Vêtus de noir et blanc, des acolytes rentrent en jeu pour un pêle-mêle, un méli-mélo désopilant, d'images de corps hybrides, morcelés comme des icônes réjouissantes, enfantines. L' origine du monde aussi et d'autres oeuvre picturales sont convoquées par cet amateur féru d'art académique. Le plâtre de la pierre blanche, karstique, poudre d'ange, poussière, imprime des ailes d'ange au dos des héros et divinités conviées au spectacle.Le vent se lève alors, les dieux sont en colère et hurlent par le truchement des bandes de scotch du tapis de sol Images surréalistes, fortes, plastiques à souhait. Le mythe de la muse Terspichore veille, accouche et fait naître des visions dantesques digne d'un très grand chorégraphe plasticien.
Au final, l'énorme rocher suspendu menace; une pèle pour le transformer en cratère de volcan inversé, comme une méduse à la Paul Valéry.
Sisyphe est une femme qui danse! Images de cariatides grecques anciennes: le musée s'agrandit, s'étoffe avec ces images de la mythologie: Odyssée de l'espace vaporeux, fumeux, impalpable matière.
 Des tableaux inouïs, du son à la John Cage, du Mélies avec sa lune blanche au poing, et le kinéma revient en force, dans ses racines grecques de "mouvement".Tout s'apaise et l'homme claudique avec son échelle pour cane de survie, escalade encore des pavés comme des marches fictives.
Le mystère s'achève en beauté!
Un chorégraphe visionnaire, démiurge est né!

"Inside": dehors, dedans.



Parallèlement au spectacle, un film vidéo de plus de 6 heurs est diffusé salle Béjart:une image fixe, plein cadre en 16 / 9 offre une perspective renaissance au spectacle filmé du même Dimitris Papaioannou.
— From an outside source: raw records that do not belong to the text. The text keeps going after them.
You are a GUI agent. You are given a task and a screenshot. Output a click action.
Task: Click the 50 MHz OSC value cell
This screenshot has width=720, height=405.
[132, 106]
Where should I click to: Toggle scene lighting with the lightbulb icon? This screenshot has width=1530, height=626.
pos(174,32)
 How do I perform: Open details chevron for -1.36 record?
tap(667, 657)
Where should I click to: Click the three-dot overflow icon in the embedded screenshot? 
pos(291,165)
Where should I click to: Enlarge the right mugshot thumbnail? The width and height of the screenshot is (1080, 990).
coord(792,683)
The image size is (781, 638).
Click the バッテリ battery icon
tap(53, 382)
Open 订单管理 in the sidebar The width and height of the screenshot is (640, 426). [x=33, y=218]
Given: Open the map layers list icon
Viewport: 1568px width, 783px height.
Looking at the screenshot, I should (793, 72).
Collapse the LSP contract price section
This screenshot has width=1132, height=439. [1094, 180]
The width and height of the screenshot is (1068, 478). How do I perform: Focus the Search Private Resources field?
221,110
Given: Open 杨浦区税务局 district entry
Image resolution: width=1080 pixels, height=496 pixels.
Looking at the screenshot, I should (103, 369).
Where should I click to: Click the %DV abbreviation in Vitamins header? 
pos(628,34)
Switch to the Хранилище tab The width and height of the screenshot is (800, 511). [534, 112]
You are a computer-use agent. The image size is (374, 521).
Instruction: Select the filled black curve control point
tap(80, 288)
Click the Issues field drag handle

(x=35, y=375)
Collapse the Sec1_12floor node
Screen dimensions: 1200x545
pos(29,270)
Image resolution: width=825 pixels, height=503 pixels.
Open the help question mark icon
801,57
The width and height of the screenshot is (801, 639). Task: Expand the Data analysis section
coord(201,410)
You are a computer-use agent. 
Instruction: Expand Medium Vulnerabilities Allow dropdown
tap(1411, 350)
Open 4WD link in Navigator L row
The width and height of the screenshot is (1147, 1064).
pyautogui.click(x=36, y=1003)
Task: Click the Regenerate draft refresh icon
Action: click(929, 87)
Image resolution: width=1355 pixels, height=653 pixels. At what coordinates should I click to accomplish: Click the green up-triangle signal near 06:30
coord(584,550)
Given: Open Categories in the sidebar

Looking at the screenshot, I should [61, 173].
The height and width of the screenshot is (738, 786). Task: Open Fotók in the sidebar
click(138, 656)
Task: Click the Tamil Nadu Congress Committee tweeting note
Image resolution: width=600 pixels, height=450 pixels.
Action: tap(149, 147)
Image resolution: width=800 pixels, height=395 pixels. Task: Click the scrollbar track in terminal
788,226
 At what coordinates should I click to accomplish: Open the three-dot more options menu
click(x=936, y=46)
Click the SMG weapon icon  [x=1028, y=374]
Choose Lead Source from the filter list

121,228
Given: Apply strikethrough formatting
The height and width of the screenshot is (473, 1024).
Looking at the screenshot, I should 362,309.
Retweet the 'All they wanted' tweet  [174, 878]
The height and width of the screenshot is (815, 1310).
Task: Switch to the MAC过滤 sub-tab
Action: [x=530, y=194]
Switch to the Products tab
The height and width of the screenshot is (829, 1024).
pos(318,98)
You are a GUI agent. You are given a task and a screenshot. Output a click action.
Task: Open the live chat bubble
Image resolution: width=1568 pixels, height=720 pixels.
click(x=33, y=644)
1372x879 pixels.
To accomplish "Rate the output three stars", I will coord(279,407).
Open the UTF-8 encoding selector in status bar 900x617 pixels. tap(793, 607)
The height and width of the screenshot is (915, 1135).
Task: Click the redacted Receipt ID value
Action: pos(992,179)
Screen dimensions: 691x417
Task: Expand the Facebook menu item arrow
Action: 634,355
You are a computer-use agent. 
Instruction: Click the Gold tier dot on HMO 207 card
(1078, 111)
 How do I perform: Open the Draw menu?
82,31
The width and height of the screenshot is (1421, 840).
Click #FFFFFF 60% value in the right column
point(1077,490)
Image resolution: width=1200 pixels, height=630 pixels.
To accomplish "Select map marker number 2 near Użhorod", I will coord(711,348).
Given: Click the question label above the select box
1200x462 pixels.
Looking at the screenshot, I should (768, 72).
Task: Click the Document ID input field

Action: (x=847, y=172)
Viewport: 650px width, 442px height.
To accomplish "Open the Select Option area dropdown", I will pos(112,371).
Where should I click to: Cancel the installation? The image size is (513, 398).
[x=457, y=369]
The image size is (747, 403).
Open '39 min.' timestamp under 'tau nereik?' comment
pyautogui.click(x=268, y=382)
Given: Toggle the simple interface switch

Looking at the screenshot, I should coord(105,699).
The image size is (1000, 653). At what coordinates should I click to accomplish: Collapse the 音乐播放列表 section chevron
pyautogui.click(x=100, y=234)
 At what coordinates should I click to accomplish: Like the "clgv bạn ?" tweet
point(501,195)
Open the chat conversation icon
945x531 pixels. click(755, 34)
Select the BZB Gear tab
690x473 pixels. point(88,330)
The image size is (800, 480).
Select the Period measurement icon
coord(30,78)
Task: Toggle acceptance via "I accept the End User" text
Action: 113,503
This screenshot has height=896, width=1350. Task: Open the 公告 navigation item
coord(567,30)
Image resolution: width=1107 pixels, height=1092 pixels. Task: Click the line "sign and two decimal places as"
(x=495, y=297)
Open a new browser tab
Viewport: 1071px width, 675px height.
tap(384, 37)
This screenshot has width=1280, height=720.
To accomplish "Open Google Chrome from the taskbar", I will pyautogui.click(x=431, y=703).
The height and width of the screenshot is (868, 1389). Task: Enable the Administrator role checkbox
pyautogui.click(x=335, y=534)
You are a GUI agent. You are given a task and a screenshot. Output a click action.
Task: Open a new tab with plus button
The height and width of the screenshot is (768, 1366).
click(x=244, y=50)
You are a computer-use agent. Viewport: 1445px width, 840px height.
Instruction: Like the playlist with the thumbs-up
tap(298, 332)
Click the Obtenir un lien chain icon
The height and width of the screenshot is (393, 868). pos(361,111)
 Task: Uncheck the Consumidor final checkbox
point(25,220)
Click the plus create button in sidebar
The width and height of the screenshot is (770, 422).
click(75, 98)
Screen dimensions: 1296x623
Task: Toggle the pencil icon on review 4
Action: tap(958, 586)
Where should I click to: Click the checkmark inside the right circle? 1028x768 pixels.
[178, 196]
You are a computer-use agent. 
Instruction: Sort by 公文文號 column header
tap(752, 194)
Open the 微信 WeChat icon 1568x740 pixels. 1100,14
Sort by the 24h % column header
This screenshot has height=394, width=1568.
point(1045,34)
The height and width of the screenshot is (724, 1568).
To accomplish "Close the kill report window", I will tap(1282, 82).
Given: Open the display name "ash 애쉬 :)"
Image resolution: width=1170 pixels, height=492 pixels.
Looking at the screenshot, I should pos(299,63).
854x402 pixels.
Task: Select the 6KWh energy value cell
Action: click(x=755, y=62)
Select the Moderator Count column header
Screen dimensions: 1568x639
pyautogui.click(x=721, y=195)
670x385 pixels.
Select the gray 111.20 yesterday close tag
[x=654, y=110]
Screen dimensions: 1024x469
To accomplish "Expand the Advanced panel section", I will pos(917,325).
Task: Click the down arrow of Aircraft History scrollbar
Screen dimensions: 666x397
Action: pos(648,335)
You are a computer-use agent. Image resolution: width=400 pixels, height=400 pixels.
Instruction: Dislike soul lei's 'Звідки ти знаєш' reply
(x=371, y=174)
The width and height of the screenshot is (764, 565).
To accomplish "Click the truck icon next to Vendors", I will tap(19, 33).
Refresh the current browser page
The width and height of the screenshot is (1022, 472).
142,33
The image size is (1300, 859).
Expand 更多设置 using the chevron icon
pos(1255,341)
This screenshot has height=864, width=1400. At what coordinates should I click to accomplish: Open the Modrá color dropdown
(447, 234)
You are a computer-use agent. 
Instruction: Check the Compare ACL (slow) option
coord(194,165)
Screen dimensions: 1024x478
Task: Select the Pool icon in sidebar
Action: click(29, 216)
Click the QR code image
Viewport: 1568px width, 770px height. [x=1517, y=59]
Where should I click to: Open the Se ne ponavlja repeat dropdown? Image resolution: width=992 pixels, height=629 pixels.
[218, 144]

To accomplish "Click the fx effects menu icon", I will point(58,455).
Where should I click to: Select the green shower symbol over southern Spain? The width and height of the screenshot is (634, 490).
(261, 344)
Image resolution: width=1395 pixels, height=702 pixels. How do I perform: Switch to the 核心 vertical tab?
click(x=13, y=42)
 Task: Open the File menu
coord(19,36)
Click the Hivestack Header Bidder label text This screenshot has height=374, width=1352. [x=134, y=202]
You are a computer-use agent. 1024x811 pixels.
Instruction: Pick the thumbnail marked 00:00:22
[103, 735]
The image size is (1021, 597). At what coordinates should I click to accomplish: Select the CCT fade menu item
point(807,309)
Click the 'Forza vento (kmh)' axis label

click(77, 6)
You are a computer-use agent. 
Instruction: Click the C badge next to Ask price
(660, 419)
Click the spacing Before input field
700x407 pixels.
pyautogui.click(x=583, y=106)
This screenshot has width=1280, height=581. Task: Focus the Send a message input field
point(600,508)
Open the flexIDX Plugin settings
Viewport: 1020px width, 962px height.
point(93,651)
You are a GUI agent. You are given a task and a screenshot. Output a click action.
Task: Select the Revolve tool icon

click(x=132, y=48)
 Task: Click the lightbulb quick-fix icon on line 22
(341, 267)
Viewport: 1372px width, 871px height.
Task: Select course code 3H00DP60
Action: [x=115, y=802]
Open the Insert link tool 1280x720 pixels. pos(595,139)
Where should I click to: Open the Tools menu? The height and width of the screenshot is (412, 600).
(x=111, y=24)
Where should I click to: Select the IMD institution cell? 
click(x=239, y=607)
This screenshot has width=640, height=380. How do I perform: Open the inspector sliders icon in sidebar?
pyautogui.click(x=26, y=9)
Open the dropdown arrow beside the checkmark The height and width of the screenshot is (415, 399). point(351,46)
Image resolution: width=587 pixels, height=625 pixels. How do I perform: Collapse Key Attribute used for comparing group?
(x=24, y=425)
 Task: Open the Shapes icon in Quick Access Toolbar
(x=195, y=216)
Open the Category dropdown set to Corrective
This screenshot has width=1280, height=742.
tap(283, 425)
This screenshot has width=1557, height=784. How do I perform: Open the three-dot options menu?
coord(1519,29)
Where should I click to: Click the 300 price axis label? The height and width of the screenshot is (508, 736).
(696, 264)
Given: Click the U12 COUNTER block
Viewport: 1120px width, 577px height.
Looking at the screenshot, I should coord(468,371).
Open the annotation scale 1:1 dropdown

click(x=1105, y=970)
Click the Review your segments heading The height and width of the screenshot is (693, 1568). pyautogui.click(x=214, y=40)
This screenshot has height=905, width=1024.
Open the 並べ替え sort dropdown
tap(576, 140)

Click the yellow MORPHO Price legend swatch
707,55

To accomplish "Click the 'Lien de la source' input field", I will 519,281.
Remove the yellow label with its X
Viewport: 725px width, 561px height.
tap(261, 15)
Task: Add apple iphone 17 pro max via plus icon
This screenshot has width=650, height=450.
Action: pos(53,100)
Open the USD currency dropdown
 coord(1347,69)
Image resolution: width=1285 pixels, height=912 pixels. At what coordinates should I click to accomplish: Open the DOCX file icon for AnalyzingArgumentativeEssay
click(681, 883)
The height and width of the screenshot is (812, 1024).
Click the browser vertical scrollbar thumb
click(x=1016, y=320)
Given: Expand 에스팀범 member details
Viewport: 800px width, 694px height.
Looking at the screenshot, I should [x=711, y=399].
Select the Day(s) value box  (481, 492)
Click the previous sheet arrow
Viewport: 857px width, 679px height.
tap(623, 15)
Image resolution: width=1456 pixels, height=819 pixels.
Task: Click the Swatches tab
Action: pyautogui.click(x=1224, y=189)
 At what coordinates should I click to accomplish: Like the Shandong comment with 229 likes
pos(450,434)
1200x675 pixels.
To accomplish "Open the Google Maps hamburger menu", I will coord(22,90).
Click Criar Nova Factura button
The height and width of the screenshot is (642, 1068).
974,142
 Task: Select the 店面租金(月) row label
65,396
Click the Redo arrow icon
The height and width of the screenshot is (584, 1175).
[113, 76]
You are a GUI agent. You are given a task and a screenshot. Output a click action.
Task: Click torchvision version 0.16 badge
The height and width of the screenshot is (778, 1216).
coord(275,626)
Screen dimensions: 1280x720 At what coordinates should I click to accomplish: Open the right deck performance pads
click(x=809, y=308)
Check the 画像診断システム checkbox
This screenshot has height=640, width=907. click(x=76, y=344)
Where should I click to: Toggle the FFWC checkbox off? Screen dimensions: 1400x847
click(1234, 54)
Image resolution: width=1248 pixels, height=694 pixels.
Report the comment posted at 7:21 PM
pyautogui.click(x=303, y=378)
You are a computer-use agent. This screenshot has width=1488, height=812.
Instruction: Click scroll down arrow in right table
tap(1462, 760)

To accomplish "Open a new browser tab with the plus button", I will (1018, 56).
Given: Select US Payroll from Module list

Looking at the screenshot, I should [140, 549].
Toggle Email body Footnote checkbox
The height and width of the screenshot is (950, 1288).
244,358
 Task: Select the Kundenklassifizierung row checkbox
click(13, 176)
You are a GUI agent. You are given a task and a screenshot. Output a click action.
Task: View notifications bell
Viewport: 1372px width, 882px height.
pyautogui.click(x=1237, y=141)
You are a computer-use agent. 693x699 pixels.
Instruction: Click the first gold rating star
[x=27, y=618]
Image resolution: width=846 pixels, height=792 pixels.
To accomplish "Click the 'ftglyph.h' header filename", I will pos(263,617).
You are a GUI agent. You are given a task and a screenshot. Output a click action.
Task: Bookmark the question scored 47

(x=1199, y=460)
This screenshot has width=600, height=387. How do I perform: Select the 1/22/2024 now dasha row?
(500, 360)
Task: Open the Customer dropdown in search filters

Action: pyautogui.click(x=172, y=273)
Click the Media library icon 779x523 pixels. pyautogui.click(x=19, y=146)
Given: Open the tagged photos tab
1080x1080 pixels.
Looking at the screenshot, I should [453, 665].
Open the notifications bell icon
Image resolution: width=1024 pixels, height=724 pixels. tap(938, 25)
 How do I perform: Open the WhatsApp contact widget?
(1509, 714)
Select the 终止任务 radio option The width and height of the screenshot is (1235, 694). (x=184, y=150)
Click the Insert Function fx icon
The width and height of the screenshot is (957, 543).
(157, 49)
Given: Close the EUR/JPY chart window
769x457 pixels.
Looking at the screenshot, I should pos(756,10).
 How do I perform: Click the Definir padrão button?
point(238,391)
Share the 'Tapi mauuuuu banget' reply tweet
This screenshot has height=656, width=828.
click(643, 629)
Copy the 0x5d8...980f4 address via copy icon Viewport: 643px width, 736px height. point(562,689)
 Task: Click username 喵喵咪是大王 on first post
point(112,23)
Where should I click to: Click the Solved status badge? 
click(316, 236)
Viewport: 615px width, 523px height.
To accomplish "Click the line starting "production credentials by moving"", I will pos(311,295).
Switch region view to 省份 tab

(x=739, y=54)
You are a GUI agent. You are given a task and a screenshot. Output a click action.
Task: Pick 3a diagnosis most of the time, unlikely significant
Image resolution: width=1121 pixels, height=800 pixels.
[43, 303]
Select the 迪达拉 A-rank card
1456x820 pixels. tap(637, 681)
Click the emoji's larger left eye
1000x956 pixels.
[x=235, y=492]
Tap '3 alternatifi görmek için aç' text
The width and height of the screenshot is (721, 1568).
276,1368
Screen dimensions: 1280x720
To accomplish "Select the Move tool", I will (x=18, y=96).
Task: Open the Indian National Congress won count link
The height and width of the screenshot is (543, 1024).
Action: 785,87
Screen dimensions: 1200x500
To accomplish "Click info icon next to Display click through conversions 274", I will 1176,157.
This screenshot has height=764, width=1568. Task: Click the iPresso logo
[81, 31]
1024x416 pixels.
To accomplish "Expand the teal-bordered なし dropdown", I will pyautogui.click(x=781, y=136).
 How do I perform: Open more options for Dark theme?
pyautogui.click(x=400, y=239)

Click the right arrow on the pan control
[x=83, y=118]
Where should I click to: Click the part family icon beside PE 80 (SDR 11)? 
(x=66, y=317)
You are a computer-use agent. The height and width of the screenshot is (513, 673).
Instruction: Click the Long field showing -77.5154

Une chambre, des personnages y entrent et sortent, s'allongent, se douchent.Femmes en peignoirs, hommes lascifs, atmosphère de grosse chaleur, diurne, nocturne L'univers prégnant où se répètent à l'envi les scènes de vie quotidienne est juste et fort présent à l'écran.
 Le cadre de l'image est celui de l’embrasure d'une porte fenêtre coulissante où se profile en arrière plan, la baie de mer, les toitures, un paysage: le temps s'écoule, linéaire Cela coulisse comme un décor de théâtre, virtuel, impalpable, futile, changeant.
A la Piero della Francesca, à la Edward Hopper, comme un livre d'images mouvantes, éclairé par les ombres et lumières de passage.
Voyage troublant dans l'espace et le temps, malgré l'unité d'action Une épreuve aussi pour celui qui ose tenter l'expérience de se plonger une ou deux heures durant dans cette atmosphère sereine, détendue , sensuelle et câline; épreuve très "zen" durant ce festival, si dense, si riche en rebondissements esthétiques multiples!